To lend support to our findings, a set of Landsat 5 TM data were collected for our study area in August of respective years (Fig. 3b), along with those years of 16-day average Enhanced Vegetation Index (EVI) from MOD13A1 Version 6 (Didan 2015) for 100 random sample locations of each spurious change direction (Fig. 3c). The August TM images were chosen for their low cloud cover and strong vegetation signal. In this semi-arid environment, croplands are heavily dependent on irrigation therefore showing vigorous green color in the pseudo-color TM images compared to nearby natural grasslands. No large-scale shifts between grasslands and croplands were found in the TM images, as opposed to the spurious changes detected from MCD12Q1 (see Fig. 3a). Not surprisingly, the grasslands/barren uncertainty is much harder to elucidate. The IGBP scheme defines barren as no more than 10% vegetation at any time of the year. It requires a reference dataset of high temporal resolution to distinguish between grasslands and barren. The time series of EVI does not reveal much difference between year 2010 and 2011 for any sample groups (spurious directions). Year 2011 may have slightly higher averaged EVIs during the growing season but this is the case in all samples. Therefore we consider the identified changes more likely to result from data uncertainty rather than actual land cover changes.

3.2 RAMS

RAMS v6.0 (Cotton et al. 2003) is a state-of-the-art limited area model that numerically integrates the fully compressible non-hydrostatic equations of motion, and it solves the equations of radiative transfer; water, heat and momentum exchange between the surface and air, turbulent boundary layer transport, convection; and cloud microphysics. Boundary conditions from large-scale datasets allow the model to be nudged towards the large-scale data. Land surface conditions, including vegetation, soil, water and snow, interact with the atmosphere through the LEAF-3 sub-model (Walko et al. 2000), which can and should be customized to represent regional characteristics (Table 2). The IGBP classification system used in MCD12Q1 covers a broad swath of vegetation types for a large domain, translating to variabilities in these biophysical characteristics.

Table 2 Key biophysical parameters in LEAF-3 for uncertain land cover types

The main simulation domain has a 32 km spatial resolution and the nested domain has 8 km (Fig. 4). No finer grids were added due to their potentially massive computation demand and the fact that 8 km resolution is sufficient for the scale of this study. The 8 km grid was selected to span at least 6 grid points outside the landscape so that boundary nudging was not included in the domain. The 32 km grid was selected again to keep nudged pixels away from the inner grid and to give enough space for wave information to propagate across without creating large inhomogeneities at the boundaries. Given that prevailing winds are from the west we needed to make sure that the domain center was to the west of Urumqi.
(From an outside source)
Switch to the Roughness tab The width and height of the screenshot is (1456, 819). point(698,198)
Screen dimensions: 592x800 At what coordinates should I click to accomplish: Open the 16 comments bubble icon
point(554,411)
From this basic approach, we tested multiple configurations (slightly more north, slightly more west, etc) until we arrived at a grid configuration that validated well against historical data.

Fig. 4
figure 4

Simulation domains (Map data: Google, TerraMetrics)

The land cover inputs were aggregated into coarser grids to match the nested domain resolution. The LEAF-3 model examines the 500 m land cover lattices falling into each 8 km grid and calculates the fraction of area each land cover type occupies. Water fraction is always stored regardless of value. The other land cover types are sorted by abundance and stored into the 8 km grid for up to four types (e.g. Fig. 5). Therefore, sub-grid information was preserved to some degree.

Fig. 5
figure 5

An example of land cover aggregation in LEAF-3

A set of variables were selected as major outputs from RAMS, including sensible heat flux (SHF), latent heat flux (LHF), vertical motion (VM) at the top of boundary layer, 2-m temperature (TEMP) and 10-m horizontal wind speed (WS) above land surface, and hourly precipitation (HP). Although it is possible to retrieve all variables used in calculating atmospheric conditions, these six are key ones that describe climate and underlying energy and moisture exchange. Land cover classes with less vegetation should produce lower LHF and (depending on albedo) lower SHF. Lower SHF should be connected to lower 2 m air temperatures in smooth terrain. The changes in the variables we examined in detail depend sensitively on which specific biophysical parameters are involved. It is difficult to hypothesize about vertical motion, WS, and convection given that these variables are connected to spatial heterogeneity, thus dependent on the specific situation, which is what we are here to test. Of course, convection is linked to precipitation, so part of the reason for looking at these simulations is to estimate if coarse-scale, cohesive circulations can develop solely from land cover uncertainty.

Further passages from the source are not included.